IWAS results will be meta-analyzed to ensure that the selected phenotypes are associated with chromosomal inversions. Then, we will meta-analyzed only the results involving phenotypes and CpGs previously associated with chromosomal inversions.

Inclusion criteria

The phenotypes will be selected based on their availability on the cohorts. Importantly, each analysis is independent for each phenotype. Therefore, we will ask to cohorts to run all the analyses they have phenotype for.

Status

Current scripts has been tested locally. However, the scripts will be modified to select just the chromosomal inversions and CpGs present in mQTLs from step 1. In addition, inclusion criteria will be updated once we have defined those phenotypes extensively available in the cohorts.

Requirements

  • Same requirements as for phase 1
  • Phenotypes: A tabular file with phenotypes in columns. The format is the same than for the covariate data.

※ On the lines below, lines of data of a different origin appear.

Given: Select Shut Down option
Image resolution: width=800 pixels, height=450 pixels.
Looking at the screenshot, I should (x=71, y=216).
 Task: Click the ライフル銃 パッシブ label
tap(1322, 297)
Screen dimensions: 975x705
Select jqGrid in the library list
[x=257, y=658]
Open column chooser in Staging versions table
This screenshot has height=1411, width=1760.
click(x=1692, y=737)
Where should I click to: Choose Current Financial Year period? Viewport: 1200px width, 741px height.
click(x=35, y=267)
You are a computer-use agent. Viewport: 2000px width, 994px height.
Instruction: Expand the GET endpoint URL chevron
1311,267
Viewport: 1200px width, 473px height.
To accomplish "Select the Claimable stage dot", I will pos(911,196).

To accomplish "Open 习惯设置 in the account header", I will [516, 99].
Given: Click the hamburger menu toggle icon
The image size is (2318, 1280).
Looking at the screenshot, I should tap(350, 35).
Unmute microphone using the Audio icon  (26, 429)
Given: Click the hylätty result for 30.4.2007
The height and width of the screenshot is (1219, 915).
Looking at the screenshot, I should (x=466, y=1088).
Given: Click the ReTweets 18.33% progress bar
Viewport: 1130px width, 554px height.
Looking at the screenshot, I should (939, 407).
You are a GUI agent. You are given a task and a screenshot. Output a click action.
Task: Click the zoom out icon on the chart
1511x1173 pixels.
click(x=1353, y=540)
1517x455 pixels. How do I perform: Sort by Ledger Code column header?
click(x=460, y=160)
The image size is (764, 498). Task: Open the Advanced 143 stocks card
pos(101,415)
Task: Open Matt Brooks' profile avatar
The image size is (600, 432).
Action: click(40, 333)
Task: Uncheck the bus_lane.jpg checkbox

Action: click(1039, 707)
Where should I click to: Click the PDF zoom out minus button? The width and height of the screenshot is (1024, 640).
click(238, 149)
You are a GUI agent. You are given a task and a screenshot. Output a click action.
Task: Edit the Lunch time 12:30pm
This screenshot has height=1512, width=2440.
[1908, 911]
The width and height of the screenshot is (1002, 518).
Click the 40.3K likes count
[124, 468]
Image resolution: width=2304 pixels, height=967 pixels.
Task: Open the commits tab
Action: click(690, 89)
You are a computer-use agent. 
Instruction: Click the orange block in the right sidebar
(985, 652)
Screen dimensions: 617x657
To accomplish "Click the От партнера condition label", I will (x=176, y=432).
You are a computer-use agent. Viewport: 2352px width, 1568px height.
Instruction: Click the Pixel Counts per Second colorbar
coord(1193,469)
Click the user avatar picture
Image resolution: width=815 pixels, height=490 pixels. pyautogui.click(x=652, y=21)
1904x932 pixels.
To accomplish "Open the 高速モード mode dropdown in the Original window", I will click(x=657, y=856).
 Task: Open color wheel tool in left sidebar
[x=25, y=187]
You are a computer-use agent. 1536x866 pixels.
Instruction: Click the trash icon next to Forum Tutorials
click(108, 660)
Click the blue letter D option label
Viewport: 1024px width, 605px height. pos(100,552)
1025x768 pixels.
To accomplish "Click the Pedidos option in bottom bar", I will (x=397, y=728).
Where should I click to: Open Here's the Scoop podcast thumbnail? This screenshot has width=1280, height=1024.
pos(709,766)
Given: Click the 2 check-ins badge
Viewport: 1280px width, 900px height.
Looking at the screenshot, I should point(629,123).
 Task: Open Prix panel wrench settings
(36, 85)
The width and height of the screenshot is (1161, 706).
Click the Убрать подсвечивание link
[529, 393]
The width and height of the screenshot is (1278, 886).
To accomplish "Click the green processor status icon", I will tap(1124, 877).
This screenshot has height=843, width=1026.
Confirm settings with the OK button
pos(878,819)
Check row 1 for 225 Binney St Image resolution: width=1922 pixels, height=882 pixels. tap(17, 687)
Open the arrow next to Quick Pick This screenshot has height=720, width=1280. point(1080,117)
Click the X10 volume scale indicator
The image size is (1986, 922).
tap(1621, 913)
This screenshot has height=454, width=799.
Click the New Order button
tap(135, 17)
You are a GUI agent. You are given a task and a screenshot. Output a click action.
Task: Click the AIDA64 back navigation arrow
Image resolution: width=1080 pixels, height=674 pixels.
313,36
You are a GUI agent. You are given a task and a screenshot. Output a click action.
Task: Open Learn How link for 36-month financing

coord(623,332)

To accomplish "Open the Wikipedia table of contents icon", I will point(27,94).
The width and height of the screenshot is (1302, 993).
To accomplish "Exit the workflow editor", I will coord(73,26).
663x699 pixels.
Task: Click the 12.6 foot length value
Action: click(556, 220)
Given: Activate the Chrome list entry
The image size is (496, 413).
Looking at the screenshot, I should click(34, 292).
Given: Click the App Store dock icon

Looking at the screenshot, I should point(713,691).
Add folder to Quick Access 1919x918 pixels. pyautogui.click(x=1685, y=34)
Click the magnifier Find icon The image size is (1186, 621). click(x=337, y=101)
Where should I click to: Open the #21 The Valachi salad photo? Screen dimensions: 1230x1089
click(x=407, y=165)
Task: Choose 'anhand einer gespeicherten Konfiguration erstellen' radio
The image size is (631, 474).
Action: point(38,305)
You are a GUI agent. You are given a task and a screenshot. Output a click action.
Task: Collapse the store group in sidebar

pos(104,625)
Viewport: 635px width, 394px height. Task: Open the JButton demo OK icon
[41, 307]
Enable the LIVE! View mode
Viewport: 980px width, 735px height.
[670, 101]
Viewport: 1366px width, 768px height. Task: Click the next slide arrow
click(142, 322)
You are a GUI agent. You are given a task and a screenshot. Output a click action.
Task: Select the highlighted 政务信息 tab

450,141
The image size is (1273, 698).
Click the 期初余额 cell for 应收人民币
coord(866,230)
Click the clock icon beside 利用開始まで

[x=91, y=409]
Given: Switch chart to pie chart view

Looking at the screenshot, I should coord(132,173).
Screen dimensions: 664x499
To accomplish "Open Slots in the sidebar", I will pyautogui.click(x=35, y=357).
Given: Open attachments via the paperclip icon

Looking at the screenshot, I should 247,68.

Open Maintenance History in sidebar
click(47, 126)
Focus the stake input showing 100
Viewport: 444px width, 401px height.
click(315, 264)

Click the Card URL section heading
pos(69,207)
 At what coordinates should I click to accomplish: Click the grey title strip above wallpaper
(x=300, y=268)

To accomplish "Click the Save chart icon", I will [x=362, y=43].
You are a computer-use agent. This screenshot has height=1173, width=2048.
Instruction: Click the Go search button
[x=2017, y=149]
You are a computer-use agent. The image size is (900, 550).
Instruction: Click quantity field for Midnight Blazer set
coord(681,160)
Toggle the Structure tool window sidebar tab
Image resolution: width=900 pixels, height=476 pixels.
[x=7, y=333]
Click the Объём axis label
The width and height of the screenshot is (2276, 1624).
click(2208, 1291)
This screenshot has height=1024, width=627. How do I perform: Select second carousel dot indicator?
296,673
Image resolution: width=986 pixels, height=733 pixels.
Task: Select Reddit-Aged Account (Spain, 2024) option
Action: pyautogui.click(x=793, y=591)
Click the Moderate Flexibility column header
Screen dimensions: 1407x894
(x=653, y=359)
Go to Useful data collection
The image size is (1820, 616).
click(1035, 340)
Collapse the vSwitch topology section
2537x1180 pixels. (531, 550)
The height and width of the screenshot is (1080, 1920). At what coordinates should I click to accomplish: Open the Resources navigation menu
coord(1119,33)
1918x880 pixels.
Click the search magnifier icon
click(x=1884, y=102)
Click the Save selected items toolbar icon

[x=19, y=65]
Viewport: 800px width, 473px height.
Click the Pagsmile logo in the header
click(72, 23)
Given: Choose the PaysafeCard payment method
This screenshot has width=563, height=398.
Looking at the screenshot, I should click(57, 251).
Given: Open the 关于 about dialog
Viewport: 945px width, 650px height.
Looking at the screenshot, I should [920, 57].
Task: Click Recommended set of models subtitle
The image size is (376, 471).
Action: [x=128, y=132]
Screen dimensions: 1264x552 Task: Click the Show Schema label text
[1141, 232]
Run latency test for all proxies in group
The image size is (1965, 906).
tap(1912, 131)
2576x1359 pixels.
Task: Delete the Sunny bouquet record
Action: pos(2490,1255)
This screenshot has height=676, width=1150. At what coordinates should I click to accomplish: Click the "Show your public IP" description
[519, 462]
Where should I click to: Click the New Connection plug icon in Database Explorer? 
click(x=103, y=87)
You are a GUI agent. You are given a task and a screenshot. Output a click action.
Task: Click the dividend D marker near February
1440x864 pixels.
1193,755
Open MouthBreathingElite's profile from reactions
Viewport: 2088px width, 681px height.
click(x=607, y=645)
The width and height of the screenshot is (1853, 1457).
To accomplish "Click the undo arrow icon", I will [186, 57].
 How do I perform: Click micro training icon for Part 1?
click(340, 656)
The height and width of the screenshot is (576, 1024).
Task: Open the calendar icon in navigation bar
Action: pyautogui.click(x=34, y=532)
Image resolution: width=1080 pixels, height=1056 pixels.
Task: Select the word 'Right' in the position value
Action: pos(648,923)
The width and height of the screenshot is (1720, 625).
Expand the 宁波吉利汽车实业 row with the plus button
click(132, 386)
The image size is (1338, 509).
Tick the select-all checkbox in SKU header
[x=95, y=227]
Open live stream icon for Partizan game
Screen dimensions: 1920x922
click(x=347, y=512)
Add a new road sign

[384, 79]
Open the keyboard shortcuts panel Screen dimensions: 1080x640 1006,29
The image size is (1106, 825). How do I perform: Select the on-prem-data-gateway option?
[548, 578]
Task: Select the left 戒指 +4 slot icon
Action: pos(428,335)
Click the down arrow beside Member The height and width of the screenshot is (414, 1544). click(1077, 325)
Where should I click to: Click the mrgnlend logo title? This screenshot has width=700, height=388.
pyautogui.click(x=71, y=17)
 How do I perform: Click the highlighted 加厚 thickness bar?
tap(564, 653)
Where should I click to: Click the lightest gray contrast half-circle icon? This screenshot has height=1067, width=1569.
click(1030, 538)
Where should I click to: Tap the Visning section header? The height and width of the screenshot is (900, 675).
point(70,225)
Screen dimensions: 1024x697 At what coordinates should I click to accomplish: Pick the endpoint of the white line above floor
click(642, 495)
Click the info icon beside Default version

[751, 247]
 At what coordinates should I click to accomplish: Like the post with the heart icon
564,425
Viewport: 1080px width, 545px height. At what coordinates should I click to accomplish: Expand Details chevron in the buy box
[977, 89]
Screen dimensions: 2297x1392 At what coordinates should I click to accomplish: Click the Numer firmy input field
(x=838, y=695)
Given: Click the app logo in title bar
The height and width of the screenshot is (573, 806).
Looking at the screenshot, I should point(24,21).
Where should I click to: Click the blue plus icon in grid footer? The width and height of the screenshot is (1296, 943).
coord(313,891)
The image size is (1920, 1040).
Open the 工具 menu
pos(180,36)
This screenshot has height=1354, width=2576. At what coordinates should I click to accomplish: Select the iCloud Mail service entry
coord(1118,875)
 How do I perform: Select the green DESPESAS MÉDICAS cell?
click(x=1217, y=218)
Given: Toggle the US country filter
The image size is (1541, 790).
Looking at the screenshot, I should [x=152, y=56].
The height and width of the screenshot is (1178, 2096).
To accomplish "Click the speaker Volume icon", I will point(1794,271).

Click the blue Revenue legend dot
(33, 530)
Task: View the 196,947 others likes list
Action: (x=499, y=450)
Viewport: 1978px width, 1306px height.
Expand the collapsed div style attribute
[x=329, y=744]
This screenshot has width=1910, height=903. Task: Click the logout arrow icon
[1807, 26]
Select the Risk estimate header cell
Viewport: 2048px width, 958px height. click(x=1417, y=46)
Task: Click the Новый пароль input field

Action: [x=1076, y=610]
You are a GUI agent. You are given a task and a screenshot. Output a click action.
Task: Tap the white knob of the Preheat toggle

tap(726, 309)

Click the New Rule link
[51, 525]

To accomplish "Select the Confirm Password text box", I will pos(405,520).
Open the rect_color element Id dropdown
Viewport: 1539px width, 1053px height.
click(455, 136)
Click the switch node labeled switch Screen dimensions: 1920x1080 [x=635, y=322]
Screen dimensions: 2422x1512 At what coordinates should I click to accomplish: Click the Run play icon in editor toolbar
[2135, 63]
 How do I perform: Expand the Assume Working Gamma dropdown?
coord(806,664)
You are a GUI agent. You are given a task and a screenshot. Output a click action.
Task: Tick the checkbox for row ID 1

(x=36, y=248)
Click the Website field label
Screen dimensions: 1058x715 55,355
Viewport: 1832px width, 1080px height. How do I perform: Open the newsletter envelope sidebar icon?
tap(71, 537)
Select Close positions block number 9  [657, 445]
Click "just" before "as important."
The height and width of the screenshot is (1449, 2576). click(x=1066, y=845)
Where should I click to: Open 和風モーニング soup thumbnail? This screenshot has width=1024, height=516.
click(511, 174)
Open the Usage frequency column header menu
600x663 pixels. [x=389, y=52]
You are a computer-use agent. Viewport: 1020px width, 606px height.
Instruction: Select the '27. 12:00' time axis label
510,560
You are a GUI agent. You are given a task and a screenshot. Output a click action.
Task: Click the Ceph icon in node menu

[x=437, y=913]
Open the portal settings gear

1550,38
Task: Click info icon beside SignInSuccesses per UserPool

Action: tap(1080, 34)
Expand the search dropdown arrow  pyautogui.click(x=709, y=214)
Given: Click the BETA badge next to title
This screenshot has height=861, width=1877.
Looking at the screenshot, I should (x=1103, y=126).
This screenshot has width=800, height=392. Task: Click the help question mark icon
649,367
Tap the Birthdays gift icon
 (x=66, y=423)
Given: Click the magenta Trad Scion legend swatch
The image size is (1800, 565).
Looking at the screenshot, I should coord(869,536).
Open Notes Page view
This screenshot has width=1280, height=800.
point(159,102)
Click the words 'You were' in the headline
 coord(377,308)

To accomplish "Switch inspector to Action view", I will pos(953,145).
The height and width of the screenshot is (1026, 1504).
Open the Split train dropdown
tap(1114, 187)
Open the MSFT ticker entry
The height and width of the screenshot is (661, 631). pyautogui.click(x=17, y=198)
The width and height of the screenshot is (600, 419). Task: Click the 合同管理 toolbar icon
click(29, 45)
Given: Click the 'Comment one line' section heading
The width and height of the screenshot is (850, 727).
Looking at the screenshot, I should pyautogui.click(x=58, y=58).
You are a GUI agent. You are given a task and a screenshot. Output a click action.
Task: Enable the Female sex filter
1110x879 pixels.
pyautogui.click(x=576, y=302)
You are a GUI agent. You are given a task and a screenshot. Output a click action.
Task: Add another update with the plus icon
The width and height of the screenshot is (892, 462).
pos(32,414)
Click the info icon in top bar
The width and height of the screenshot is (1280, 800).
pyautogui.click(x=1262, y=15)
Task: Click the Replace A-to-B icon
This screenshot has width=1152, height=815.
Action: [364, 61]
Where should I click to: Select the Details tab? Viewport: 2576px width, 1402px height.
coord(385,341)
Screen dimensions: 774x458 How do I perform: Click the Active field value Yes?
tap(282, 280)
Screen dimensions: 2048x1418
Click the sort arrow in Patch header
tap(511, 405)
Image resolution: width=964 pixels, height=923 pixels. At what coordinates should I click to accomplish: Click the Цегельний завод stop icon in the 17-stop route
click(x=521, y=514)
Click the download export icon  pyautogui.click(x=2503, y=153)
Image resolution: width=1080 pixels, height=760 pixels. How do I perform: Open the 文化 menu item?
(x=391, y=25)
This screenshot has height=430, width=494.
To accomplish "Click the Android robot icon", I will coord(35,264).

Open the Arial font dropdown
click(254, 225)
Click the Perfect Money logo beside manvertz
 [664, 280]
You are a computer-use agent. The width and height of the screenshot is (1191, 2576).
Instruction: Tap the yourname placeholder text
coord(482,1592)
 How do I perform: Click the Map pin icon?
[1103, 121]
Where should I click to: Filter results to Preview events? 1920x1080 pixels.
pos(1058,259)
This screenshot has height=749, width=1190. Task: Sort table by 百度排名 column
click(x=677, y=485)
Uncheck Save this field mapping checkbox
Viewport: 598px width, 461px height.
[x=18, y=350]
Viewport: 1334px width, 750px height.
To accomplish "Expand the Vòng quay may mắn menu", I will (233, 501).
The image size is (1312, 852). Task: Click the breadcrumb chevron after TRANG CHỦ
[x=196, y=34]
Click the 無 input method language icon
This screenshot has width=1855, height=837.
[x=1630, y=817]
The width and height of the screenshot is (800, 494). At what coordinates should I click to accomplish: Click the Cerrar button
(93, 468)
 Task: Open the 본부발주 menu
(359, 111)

IWAS - Inversion Wide Association Study

An IWAS (Inversion Wide Association Study) will be run between the selected chromosomal inversions and the selected phenotypes. Association will be run with gcta using the code:

./08c-IWAS_phenotype.sh phenotype

phenotype should be a column present in the phenotypes file (which is defined in config). This step will generate the folder results/08/${phenotype}_IWAS/ containing the result of the analysis. Depending on the covariate, additional covariates can be required.

Mediation study

A mediation analysis between chromosomal inversions, DNA methylation and phenotypes will be run with the mediation R package. The analysis will be run with the script:

./08d-mediation_inversion_CpG_phenotype.sh phenotype

phenotype should be a column present in the phenotypes file (which is defined in config). This step will generate the folder results/08/${phenotype}_mediation/ containing the result of the analysis. Depending on the covariate, additional covariates can be required.